The Yankees traded Cervelli in the 2014–15 offseason, and Murphy competed with Romine in spring training to be Brian McCann's backup for the 2015 season. Murphy won the competition, and Romine was designated for assignment. On July 23, 2015, Murphy hit singles off both the second-base and third-base bags. On July 25, Murphy hit a game-winning three-run home run against Glen Perkins of the Minnesota Twins to finish off a comeback win from 5–0 at Target Field in Minneapolis, his second career home run. Murphy finished the 2015 season with a .277 batting average and three home runs in 172 plate appearances.

===Minnesota Twins===
The Yankees traded Murphy to the Minnesota Twins for Aaron Hicks on November 11, 2015. Murphy started the 2016 season as the backup catcher to Kurt Suzuki. On May 6, 2016, after beginning the season 3-for-40 (.075), the Twins optioned Murphy to the Rochester Red Wings of the International League. He spent most of the season in Rochester, ending the year with a .146 average in 26 major league games. He returned to Rochester to start the 2017 season after losing the backup catching job to veteran Chris Gimenez. With Rochester, Murphy batted .222 in 59 games.

===Arizona Diamondbacks===
On July 27, 2017, the Twins traded Murphy to the Arizona Diamondbacks for minor league pitcher Gabriel Moya. The Diamondbacks assigned Murphy to the Reno Aces of the Class AAA Pacific Coast League, and promoted him to the major leagues on September 1.

Murphy made the Diamondbacks' Opening Day roster in 2018 as the third catcher, serving with Alex Avila and Jeff Mathis. Murphy played in 87 games, hitting a career high nine home runs with 24 RBIs. On April 30, 2019, Murphy struck out against CC Sabathia for Sabathia's 3,000 strikeout.

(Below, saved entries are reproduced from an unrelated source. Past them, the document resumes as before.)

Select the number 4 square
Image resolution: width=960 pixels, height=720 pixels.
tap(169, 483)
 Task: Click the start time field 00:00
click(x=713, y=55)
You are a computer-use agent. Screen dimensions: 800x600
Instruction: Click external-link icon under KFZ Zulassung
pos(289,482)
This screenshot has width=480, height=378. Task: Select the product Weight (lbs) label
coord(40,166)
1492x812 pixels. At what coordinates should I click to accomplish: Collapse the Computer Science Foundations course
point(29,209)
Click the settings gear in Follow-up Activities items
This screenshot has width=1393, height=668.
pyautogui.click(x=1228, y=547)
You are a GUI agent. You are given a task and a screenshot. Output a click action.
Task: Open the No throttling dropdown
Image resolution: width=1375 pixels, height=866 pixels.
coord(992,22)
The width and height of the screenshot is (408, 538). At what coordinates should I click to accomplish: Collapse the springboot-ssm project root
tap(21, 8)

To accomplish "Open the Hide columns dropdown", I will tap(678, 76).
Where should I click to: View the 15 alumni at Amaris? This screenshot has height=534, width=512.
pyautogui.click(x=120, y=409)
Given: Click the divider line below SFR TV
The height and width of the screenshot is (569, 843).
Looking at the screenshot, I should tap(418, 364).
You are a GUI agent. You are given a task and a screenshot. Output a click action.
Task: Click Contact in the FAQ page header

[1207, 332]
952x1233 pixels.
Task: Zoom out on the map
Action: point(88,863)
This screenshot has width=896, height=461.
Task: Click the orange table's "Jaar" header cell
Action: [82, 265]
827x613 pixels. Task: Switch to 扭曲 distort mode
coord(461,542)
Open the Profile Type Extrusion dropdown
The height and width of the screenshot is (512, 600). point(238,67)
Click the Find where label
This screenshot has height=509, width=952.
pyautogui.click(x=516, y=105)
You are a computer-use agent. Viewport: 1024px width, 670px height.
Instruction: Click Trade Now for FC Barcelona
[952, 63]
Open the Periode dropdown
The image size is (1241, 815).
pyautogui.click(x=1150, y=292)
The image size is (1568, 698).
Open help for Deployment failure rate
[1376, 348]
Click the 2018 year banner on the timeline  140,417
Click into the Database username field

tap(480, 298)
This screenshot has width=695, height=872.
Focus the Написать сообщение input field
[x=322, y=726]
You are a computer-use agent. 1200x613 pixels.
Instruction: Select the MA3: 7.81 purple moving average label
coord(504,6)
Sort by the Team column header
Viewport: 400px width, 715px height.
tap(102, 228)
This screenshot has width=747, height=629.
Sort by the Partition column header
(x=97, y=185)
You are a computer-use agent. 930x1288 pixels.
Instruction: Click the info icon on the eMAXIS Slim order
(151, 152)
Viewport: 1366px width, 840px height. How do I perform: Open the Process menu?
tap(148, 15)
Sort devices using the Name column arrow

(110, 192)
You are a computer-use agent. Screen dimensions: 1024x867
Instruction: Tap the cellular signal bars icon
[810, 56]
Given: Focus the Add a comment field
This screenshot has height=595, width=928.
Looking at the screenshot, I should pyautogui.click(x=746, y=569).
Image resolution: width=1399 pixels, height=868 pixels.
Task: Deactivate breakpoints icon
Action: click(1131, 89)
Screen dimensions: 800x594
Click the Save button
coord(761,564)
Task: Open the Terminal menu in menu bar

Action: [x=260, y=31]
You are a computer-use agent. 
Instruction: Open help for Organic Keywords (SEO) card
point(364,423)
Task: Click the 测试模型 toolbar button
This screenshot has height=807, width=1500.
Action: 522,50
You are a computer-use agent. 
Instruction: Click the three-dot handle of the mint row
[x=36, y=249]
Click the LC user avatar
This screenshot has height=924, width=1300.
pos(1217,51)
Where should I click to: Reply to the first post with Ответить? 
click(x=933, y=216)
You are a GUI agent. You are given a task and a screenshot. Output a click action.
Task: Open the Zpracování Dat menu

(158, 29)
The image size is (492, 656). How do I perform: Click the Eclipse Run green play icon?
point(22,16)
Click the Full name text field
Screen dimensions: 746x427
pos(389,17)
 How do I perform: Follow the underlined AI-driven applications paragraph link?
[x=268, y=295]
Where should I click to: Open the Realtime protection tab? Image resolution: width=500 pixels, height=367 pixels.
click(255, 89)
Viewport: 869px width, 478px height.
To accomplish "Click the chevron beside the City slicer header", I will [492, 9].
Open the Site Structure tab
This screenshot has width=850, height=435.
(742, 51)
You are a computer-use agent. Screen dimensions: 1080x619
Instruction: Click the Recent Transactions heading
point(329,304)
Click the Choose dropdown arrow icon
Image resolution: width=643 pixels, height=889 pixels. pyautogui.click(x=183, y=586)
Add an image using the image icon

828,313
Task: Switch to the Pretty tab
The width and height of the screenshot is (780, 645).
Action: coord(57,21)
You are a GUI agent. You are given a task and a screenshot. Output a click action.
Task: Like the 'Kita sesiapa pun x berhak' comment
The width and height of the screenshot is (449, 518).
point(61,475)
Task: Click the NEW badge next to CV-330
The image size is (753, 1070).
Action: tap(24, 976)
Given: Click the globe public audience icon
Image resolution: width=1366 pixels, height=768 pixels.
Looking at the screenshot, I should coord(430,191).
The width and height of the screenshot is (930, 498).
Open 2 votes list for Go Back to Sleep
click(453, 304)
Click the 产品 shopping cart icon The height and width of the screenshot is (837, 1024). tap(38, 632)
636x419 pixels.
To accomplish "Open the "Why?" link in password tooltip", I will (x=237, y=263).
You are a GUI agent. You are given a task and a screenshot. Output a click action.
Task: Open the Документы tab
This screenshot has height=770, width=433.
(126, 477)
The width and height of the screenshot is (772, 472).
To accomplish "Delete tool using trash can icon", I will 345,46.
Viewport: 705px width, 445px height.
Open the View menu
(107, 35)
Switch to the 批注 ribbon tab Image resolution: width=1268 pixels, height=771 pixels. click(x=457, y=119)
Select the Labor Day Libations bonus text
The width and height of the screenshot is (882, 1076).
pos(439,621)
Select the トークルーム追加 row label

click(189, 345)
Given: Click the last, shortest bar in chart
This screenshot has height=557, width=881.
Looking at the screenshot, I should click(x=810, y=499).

On May 25, 2019, the Diamondbacks designated Murphy for assignment. Murphy cleared waivers and was outrighted to Reno on June 1.

===Atlanta Braves===
On July 31, 2019, the Diamondbacks traded Murphy to the Atlanta Braves for cash considerations. They assigned him to the Gwinnett Stripers of the International League. On September 17, the Braves selected Murphy's contract, promoting him to the major leagues. Murphy was non-tendered on December 2, 2019, and became a free agent.

===Pittsburgh Pirates===
On January 10, 2020, Murphy signed a minor league deal with the Pittsburgh Pirates. On July 20, Murphy had his contract selected to the 40-man roster. He appeared in 25 games for Pittsburgh, slashing .172/.226/.207 with no home runs and 2 RBI. On October 30, 2020, Murphy was outrighted off of the 40-man roster and elected free agency.

==Coaching career==
On January 31, 2023, Murphy was hired by the Philadelphia Phillies organization to serve as the player development instructor for their rookie-level affiliate, the Florida Complex League Phillies.

==Personal life==
Murphy is the co-founder of the IamMore Foundation. This foundation aims to help children with challenges realize they are more than their affliction.
Murphy grew up as a fan of the Boston Red Sox. In 2015, his mother, Caroline, was diagnosed with Parkinson's disease.